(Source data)
○ ○ ○ ○ ○

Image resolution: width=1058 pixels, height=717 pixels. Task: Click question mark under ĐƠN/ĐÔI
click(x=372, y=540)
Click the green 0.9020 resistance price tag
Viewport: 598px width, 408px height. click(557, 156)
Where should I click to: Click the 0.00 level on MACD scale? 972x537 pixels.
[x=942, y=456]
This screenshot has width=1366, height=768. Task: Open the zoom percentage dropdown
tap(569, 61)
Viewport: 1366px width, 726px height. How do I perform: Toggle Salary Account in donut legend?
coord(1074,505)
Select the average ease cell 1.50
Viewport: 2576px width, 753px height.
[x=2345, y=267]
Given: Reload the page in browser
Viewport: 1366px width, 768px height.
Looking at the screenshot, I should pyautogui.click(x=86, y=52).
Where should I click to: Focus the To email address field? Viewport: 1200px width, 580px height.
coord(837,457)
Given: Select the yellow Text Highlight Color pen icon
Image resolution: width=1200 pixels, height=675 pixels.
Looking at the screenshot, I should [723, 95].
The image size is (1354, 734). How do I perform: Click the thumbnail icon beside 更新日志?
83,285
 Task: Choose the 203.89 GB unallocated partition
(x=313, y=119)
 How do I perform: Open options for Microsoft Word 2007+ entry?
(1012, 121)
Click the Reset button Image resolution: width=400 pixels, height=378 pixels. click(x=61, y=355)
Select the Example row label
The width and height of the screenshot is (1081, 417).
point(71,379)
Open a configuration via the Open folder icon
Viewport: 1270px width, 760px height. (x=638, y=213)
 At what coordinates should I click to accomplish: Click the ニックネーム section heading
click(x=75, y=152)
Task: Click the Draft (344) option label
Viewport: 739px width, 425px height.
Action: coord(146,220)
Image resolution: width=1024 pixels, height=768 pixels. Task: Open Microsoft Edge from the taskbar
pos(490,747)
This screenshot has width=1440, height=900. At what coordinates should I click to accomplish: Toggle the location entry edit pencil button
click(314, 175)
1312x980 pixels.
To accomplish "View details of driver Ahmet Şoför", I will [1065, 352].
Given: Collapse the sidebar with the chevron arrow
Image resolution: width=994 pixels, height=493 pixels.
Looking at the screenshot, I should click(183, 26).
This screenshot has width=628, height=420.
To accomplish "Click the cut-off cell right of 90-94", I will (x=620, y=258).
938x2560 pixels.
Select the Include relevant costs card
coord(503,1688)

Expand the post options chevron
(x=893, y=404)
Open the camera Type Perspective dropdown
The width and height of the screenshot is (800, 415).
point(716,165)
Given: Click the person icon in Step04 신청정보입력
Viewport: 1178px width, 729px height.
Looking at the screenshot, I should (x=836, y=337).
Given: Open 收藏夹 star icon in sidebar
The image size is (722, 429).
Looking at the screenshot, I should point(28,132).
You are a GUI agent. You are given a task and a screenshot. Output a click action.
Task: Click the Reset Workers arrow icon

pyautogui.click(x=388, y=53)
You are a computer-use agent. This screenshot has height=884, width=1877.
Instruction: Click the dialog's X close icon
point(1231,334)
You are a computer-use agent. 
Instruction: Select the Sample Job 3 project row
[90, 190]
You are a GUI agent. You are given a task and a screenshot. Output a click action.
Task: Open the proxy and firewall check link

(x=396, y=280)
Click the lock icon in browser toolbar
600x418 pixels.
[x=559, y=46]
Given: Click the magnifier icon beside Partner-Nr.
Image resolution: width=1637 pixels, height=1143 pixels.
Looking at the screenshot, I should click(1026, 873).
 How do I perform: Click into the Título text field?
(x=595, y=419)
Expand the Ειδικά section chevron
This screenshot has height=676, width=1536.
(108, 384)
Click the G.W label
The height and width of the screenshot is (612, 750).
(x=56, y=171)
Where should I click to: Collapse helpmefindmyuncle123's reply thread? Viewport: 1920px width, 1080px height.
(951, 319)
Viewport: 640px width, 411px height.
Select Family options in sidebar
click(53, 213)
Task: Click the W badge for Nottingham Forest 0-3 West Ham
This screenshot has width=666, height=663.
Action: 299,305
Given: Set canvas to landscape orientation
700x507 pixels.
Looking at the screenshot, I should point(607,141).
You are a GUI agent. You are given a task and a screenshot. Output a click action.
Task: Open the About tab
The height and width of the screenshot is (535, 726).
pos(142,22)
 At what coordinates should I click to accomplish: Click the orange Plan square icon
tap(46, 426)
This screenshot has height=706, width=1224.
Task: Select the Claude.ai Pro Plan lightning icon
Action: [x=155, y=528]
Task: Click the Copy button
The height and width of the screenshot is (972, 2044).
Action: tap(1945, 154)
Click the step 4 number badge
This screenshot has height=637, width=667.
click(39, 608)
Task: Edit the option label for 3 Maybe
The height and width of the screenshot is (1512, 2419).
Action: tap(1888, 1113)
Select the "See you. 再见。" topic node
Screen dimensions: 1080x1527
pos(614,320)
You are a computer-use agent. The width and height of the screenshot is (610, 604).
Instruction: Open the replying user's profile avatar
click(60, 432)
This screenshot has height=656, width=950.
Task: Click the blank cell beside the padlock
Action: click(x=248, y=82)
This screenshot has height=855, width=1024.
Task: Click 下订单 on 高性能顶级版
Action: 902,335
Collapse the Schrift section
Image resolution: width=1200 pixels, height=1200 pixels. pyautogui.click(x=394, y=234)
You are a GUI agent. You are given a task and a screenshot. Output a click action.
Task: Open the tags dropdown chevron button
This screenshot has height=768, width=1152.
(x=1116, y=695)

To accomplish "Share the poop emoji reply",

○ ○ ○ ○ ○

## ASSIGNMENT
For the records above, give the number of lines that include the string "will", with nothing added.

## THE ANSWER
2